TASK REQUIREMENTS: All of the entries need to be copied character for character.

Collected data entries:
■ ■ ■ ■

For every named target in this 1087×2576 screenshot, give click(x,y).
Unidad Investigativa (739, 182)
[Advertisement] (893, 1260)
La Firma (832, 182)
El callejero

■ ■ ■ ■

YOUR RESPONSE:
For every named target in this 1087×2576 screenshot, give click(x,y).
Unidad Investigativa (739, 182)
[Advertisement] (893, 1260)
La Firma (832, 182)
El callejero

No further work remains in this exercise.